I’ve never owned a coupe. It seems that if I wanted to buy one today, I’d have three to choose from: compact (Hyundai Elantra, Scion tC), performance (Ford Mustang, Subaru BRZ), and premium (Audi A5, BMW 6-Series). It wasn’t too long ago when the arena was also filled with midsize coupes.
Coupes like the Pontiac G6, Toyota Solara, Honda Accord, and Nissan Altima battled for sales five years ago as less practical versions of their sedan counterparts.

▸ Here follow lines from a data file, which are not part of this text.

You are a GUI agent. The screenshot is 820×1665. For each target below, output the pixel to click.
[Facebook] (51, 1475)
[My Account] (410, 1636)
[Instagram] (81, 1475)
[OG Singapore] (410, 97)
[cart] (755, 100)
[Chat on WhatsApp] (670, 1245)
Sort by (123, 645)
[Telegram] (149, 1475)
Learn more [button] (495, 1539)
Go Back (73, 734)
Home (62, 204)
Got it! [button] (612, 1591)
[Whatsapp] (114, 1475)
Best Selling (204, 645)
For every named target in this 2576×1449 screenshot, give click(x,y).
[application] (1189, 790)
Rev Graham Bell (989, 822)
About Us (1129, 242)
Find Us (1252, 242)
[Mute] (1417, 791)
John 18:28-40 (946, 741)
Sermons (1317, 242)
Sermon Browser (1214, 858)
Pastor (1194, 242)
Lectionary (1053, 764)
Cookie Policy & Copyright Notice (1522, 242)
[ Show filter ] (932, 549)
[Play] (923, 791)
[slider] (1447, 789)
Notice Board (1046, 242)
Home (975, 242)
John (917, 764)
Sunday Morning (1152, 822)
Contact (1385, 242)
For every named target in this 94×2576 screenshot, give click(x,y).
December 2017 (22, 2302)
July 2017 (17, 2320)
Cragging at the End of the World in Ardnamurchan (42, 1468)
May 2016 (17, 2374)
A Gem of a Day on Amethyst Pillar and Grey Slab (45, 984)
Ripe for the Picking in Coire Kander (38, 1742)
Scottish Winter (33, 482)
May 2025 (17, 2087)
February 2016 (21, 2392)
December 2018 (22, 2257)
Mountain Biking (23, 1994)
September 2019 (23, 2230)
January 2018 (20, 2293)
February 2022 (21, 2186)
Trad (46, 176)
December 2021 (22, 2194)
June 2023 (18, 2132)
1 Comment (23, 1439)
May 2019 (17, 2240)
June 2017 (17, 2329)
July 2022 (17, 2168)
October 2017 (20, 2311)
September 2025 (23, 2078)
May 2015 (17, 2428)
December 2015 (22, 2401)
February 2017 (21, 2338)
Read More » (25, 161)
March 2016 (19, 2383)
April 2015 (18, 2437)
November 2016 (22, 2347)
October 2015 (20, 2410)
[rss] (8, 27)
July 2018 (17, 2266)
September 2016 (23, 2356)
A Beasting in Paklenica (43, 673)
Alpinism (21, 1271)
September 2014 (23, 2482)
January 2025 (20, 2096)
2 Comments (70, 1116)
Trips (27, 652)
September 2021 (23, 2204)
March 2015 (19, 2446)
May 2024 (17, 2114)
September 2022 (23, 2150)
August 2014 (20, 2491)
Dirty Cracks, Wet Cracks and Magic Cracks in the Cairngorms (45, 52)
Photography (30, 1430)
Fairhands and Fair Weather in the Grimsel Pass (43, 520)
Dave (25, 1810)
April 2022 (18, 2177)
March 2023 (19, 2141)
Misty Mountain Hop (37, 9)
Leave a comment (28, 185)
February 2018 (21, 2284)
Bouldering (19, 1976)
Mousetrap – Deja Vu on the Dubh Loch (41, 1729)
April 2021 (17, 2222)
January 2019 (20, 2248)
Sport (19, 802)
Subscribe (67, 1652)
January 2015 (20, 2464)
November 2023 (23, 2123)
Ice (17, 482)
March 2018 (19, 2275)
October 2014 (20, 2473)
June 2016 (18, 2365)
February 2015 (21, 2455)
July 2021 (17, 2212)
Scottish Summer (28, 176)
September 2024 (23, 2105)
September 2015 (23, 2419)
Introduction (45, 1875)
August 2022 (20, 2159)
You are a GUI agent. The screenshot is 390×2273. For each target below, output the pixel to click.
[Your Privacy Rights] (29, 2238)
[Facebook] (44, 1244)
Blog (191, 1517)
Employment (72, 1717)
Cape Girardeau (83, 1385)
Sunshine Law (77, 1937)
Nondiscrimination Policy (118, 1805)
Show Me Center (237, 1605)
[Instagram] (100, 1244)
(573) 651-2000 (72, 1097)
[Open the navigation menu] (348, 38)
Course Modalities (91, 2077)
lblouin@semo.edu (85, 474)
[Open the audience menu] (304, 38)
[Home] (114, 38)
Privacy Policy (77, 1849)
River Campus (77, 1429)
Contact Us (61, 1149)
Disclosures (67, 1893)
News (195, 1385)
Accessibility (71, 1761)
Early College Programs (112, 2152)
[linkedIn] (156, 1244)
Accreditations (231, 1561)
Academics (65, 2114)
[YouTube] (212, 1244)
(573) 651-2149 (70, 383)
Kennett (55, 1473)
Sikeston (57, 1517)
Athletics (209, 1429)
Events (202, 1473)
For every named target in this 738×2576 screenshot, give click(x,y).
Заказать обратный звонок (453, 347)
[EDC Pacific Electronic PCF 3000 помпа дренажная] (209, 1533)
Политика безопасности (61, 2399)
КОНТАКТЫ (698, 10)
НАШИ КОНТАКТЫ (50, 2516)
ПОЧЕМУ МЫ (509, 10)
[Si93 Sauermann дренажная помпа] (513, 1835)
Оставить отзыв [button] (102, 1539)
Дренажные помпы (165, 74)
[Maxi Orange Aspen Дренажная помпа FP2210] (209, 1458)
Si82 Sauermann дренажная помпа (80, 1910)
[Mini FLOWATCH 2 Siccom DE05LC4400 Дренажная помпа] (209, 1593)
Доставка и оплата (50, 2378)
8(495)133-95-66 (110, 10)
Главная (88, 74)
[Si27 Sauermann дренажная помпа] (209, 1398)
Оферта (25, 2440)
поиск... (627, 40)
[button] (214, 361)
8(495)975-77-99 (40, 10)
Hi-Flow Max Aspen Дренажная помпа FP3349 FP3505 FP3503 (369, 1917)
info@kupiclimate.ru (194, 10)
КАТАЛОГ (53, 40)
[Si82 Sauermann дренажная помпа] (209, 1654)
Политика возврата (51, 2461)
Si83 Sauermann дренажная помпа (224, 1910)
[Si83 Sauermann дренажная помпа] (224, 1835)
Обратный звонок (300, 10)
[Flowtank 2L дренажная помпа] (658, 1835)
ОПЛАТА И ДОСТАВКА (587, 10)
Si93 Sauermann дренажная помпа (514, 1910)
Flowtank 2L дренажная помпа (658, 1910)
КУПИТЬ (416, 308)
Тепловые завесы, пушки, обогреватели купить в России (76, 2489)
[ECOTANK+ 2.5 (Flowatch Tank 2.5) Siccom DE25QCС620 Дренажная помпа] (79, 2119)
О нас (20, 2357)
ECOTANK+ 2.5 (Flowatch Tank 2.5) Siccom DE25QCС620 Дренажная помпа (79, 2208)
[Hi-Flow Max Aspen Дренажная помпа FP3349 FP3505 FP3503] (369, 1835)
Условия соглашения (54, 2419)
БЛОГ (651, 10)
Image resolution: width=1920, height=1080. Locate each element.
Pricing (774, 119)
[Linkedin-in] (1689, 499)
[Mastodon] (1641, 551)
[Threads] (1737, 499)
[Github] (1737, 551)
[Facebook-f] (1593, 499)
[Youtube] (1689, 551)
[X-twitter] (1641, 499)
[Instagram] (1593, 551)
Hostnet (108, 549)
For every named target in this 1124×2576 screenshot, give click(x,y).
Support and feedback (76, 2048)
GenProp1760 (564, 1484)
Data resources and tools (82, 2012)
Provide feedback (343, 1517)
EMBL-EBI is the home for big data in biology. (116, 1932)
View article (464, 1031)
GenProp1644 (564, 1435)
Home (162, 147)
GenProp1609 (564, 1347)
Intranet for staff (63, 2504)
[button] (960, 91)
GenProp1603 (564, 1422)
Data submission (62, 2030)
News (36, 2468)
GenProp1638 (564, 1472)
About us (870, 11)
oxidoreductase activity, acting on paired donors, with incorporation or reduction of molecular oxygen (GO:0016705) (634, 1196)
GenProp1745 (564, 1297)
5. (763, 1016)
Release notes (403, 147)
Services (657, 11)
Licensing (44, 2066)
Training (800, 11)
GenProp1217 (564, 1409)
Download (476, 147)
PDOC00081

A short while ago, I got my hands on a Cayenne Red Nissan Altima Coupe S for a trip to my home town. Its sporty lines were handsome and bold with a sculpted rear that mimicked Infiniti’s G37. As the sole trim for 2013, it was equipped with a peppy 2.5-liter four-cylinder producing 175 horsepower mated with a continuously variable transmission with manual mode.
Getting this no-frills two-door was purely coincidence, but after spending some time with the Altima, I see why it got canned; Nissan saw no future in the segment and gave up. It made me wonder if the segment really is as lifeless as a dead battery.
For the Altima’s $25,230 base price, you could buy a $22,350 four-cylinder Honda Accord Coupe that has 185 hp, a smaller Civic Si for $22,515 with 201 hp, or a Ford Mustang with a 305 hp V6 and still have gas money to play with. Which would you choose?
Photo by Blake Muntzinger
If I were to own a coupe, I’d want an incentive for driving a less convenient car: a larger engine, more distinctive styling, more standard equipment, something. As nice as the Altima was, it felt merely like an appliance – albeit an attractive appliance. For the price, the “incentive” of driving a bargain-basement G37 wasn’t going to – and didn’t – cut it.
So are midsize coupes dead?
With feature-rich compact coupes and powerful pony cars available for roughly the same price, midsizers must prove their relevance. This kind of automotive Darwinism has happened before with two-door SUVs and station wagons.
Vehicles like the Jeep Wrangler and Mercedes-Benz E-Class Wagon have each survived by successfully carving a niche, just as the Accord.
VW may have found a solution with its CC “coupe” by cheating and keeping all four doors. The CC straddles that line between mainstream and near-luxury as a “coupe” alternative to the midsize Passat. Its design is distinctive and commands a much higher premium than Passat. CC owners get the uniqueness of a coupe without sacrificing the convenience of four doors.
Nissan, with its segment-bending tendencies, could have devised a way to build an up-market Altima four-door coupe if it weren’t for the Maxima.
Honda’s been building the Accord Coupe since before the Soviet Union collapsed. I can’t see Honda walking away from a segment it controls. It’d be interesting to see what Toyota could churn out since it’s proved it can design cars with more personality than uncooked asparagus. A Solara Version 3.0 might not be a yawn-fest in either two or four-door form.
Whether midsize coupes see a revival or not depends on if auto makers make a solid business case. Unfortunately, few have found a way to make it work.